Opening statement by Foreign Minister Børge Brende at the side-event on Women and Mediation: Experiences in Ensuring Wider Participation of Women in Peace Processes, 11 May 2016.

| Side event

It gives me great pleasure to open this side-event together with Margot and colleagues from Colombia, the Philippines, South Africa and the other Nordic countries.

There are good reasons to be concerned about the persistent obstacles to women's involvement in the prevention and resolution of conflicts. Fifteen years after the adoption of Security Council resolution 1325, women are still heavily under-represented in peace negotiations. In 31 major peace processes during the last two decades, only four per cent of the signatories and nine per cent of the negotiators were women.

What in reality should be common sense, is now also supported by research. It has been demonstrated that inclusive processes are more likely to lead to peace agreements, and the peace also lasts longer.

What is more, peace agreements are often the political and institutional foundation for the future of a country. This makes the absence of women from official peace processes all the more provoking.

The Nordic Women Mediators Network was launched in Oslo last November to address this situation. We were inspired by South Africa who initiated the first network of African Women Mediators. And we let us inspire by the many strong women out there who are committed to peace. Last year, I had a compelling meeting with women from South Sudan. They suggested solutions where everyone else saw nothing but obstacles. And I understand why Steffan de Mistura uses the women's advisory board as his sounding board in the peace talks in Syria. Because the Syrian women walk their talk of peace, even when it hurts.

Our goal is to make sure that the vast competence and knowledge that exist among women is used in international peace mediation efforts. Let me mention three examples:

  • In Afghanistan, Norway promotes efforts to establish an inter-Afghan peace process. Enhancing the participation of women in the political process is one of the purposes of a women's conference later this month in Kabul.
  • In Colombia, supporting the inclusion of women and a gender perspective is one of the main priorities in our facilitation efforts in the peace process.
  • And in Syria, establishing a mechanism for including input from women is an important part of the efforts to ensure an inclusive political process.

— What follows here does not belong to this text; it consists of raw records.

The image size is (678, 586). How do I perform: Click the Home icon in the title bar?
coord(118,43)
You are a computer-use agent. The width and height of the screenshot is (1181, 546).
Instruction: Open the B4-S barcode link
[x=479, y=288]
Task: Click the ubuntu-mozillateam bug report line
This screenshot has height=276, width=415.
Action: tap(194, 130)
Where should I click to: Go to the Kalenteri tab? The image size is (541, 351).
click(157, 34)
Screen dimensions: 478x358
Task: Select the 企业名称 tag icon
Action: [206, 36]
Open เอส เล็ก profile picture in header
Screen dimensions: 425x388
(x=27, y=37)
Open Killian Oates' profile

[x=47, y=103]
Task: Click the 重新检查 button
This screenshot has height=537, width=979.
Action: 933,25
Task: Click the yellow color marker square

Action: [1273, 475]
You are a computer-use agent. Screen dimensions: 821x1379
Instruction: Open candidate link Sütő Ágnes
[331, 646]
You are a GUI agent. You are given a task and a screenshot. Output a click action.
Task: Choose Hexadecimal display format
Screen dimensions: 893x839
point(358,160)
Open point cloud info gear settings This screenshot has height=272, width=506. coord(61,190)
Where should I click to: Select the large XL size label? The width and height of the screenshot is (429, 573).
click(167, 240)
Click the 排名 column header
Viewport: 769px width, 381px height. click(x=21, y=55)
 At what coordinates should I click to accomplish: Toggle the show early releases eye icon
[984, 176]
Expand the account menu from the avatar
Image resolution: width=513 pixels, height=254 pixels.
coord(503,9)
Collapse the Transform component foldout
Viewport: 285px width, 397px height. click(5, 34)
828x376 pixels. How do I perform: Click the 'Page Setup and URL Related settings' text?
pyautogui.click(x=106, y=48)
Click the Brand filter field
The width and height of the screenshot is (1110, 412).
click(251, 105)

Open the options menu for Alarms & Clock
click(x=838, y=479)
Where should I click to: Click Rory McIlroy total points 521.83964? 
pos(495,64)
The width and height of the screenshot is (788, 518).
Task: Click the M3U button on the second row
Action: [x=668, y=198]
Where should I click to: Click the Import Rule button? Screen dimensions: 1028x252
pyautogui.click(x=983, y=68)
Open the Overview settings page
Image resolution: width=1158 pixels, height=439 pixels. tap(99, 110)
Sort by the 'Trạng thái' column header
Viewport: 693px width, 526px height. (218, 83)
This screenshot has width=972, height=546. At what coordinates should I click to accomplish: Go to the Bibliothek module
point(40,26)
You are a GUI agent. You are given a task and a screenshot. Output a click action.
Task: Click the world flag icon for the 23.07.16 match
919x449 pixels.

However, we still have a long way to go. We need to continuously challenge each other. How can we create better links between local level efforts and official peace processes, enhancing the participation of women? And how can we better involve and tap into the knowledge, experiences and resources of young women in our efforts to counter violent extremism

Let's remind ourselves that women's involvement in the prevention and resolution of conflicts is much more than a gender issue. It is about sustainable peace and security, inclusive growth and development, for us all, irrespective of gender.

Thank you.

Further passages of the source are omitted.